La casa della comunità di Santa Croce opererà come un centro hub, garantendo un'area accoglienza con personale di segreteria e Cup, ambulatori per i medici di medicina generale e specialisti in dermatologiareumatologiaurologiaortopedia ed otorinolaringoiatria. L'offerta comprende anche il punto prelievi, l'ambulatorio ostetrico-ginecologico, il consultorio giovani, l'odontoiatria, la continuità assistenziale e il Punto di intervento rapido (Pir) e la presenza dell'infermiere di famiglia, Pua e servizi sociali dedicati all'integrazione socio sanitaria.

Il dottor Paolo Amico, direttore del Coordinamento organizzativo sanitario della zona, sottolinea l'impatto di questa riorganizzazione: «La nostra priorità – afferma – è l'accessibilità dei servizi per la popolazione. Disporre di un luogo unico che integri i servizi sociali, i programmi di screening e vaccinazioni, oltre a strumentazioni diagnostiche di primo livello e telemedicina, cambia radicalmente l'esperienza di cura del paziente. È un modello che potenzia l'empowerment dei cittadini, specialmente per chi affronta percorsi di cronicità».

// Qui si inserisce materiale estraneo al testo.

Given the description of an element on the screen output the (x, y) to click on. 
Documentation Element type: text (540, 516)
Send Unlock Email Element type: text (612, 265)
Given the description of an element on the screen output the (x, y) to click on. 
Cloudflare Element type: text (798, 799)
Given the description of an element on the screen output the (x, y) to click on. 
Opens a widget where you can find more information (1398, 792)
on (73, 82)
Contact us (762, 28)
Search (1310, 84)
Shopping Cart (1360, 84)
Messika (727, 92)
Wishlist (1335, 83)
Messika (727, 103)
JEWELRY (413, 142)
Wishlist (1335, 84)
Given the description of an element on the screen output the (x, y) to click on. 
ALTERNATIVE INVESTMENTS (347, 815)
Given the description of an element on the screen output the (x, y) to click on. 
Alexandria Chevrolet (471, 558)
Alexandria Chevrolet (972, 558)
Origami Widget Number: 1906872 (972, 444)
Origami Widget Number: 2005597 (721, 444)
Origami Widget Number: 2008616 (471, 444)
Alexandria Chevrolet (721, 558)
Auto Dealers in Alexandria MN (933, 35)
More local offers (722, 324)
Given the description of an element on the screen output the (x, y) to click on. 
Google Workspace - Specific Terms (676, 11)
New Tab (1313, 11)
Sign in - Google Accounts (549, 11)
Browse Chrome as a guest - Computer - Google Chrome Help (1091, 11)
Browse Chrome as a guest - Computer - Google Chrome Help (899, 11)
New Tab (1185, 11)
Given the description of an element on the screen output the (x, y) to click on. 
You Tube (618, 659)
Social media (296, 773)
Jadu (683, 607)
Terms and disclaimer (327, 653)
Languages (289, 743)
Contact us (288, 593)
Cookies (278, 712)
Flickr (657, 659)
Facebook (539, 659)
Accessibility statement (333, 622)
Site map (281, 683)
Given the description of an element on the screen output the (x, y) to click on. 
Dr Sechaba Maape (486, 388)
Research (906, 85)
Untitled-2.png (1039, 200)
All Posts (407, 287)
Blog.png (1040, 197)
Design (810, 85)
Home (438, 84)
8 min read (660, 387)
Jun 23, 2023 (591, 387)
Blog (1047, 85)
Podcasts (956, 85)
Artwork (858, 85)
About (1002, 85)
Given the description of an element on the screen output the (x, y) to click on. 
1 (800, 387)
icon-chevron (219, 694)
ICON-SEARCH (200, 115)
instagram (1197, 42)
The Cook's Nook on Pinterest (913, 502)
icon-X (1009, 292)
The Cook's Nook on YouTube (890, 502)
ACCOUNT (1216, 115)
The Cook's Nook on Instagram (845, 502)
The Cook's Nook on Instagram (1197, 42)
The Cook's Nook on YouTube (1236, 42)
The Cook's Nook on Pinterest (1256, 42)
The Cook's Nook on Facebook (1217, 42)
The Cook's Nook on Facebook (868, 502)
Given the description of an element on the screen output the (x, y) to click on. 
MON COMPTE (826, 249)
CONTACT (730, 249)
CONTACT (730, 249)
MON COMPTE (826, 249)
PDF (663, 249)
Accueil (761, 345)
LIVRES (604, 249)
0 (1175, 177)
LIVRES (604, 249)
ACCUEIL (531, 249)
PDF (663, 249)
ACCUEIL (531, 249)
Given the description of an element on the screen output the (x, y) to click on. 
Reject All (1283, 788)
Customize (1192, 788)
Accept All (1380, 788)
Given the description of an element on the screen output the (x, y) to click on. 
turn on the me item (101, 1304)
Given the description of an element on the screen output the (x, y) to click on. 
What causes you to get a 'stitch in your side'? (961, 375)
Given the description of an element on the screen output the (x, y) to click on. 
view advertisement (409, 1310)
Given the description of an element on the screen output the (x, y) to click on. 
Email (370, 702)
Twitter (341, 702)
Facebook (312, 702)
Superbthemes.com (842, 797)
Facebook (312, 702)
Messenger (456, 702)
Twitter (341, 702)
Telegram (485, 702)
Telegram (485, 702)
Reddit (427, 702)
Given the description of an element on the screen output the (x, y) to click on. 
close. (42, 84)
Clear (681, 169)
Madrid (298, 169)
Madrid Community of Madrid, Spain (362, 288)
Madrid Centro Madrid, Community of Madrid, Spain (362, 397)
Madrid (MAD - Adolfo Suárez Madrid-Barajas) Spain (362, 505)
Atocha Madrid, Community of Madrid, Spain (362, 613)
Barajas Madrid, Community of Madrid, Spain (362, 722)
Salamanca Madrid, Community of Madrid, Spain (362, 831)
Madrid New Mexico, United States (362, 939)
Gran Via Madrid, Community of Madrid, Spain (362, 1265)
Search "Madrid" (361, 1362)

Il volto architettonico della struttura è il risultato di un intervento complesso da 2,4 milioni di euro. I lavori hanno trasformato il distretto socio-sanitario esistente attraverso la riqualificazione funzionale dei blocchi A e B (600 mq complessivi), con l'adeguamento della prevenzione incendi e il rifacimento totale degli impianti e delle finiture. La novità più rilevante è il blocco C: un nuovo edificio di 200 mq nato dalla demolizione e ricostruzione di un immobile confinante, specificamente progettato per ospitare sette ambulatori dei medici di medicina generale.

«Il cantiere ha seguito tappe precise per minimizzare i tempi e mantenere inalterati i servizi sanitari offerti nel distretto socio sanitario – precisa l'ingegner Luca Tani, direttore Area manutenzione e gestione investimenti Empoli –. I lavori sono iniziati il 9 novembre 2023 e sono andati avanti secondo cronoprogramma: gli interventi interni si sono conclusi ad aprile, permettendo l'entrata in funzione della struttura già nel mese di maggio. Stiamo ultimando le opere esterne, che saranno completate entro la fine di giugno, consegnando così alla comunità una struttura moderna, sicura e tecnologicamente avanzata».